Critical Point Extraction from Multivariate Functional Approximation
Guanqun Ma, David Lenz, Tom Peterka, Hanqi Guo, Bei Wang
TL;DR
This work addresses the challenge of performing topological data analysis directly on continuous implicit representations by introducing CPE-MFA, the first critical-point extraction framework for Multivariate Functional Approximation (MFA). The method combines span filtration based on the strong convex hull of B-spline control points, Newton-based critical-point search within candidate spans, and spatial hashing to remove duplicates, all optimized for parallel execution. Across Schwefel, CESM, S3D, QMC, and RTI datasets, CPE-MFA demonstrates scalable extraction of isolated, non-degenerate critical points from MFA representations and shows that upsampling the associated PL reconstructions improves alignment with PL-based references, validating the approach as a bridge between continuous MFA and discrete topological descriptors. The results highlight the potential to enable robust topological data analysis directly on continuous implicit models at scale, with clear avenues for extending to topological descriptors and higher dimensions.
Abstract
Advances in high-performance computing require new ways to represent large-scale scientific data to support data storage, data transfers, and data analysis within scientific workflows.

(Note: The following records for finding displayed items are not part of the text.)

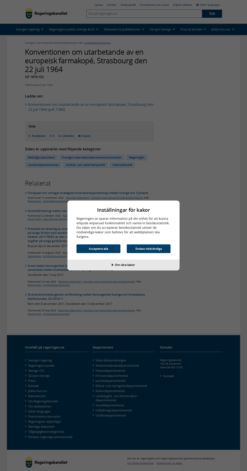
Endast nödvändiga (148, 249)
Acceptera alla (98, 249)
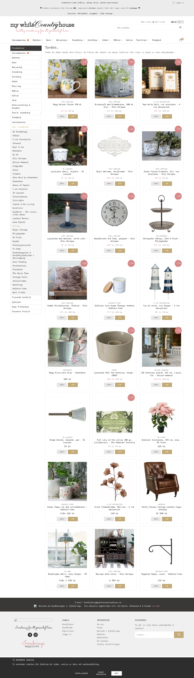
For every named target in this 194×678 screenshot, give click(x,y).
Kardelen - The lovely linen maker (24, 213)
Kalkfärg (92, 40)
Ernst (15, 170)
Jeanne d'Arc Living (23, 204)
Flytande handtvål (21, 297)
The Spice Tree (21, 273)
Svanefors (18, 269)
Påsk (14, 100)
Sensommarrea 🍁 (20, 40)
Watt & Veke (19, 292)
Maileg (16, 226)
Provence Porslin (21, 311)
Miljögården (19, 234)
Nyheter (37, 40)
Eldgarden (18, 166)
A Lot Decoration (22, 139)
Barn (48, 40)
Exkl (163, 22)
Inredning (77, 40)
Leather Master (21, 218)
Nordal (16, 241)
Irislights (18, 200)
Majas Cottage (20, 230)
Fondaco (17, 174)
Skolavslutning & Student (21, 106)
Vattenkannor (19, 122)
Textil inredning (21, 113)
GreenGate (18, 181)
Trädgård (156, 40)
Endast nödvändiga (101, 673)
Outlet (129, 40)
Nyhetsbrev (102, 638)
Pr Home (17, 249)
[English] (175, 22)
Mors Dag (16, 86)
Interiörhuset (20, 197)
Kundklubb (67, 628)
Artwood (17, 143)
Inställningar (81, 673)
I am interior (20, 189)
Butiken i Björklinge (108, 631)
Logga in (180, 3)
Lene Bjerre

Multivariate functional approximation (MFA) has recently emerged as a new continuous meshless representation that approximates raw discrete data with a set of piecewise smooth functions. An MFA model of data thus offers a compact representation and supports high-order evaluation of values and derivatives anywhere in the domain. In this paper, we present CPE-MFA, the first critical point extraction framework designed for MFA models of large-scale, high-dimensional data. CPE-MFA extracts critical points directly from an MFA model without the need for discretization or resampling. This is the first step toward enabling continuous implicit models such as MFA to support topological data analysis at scale.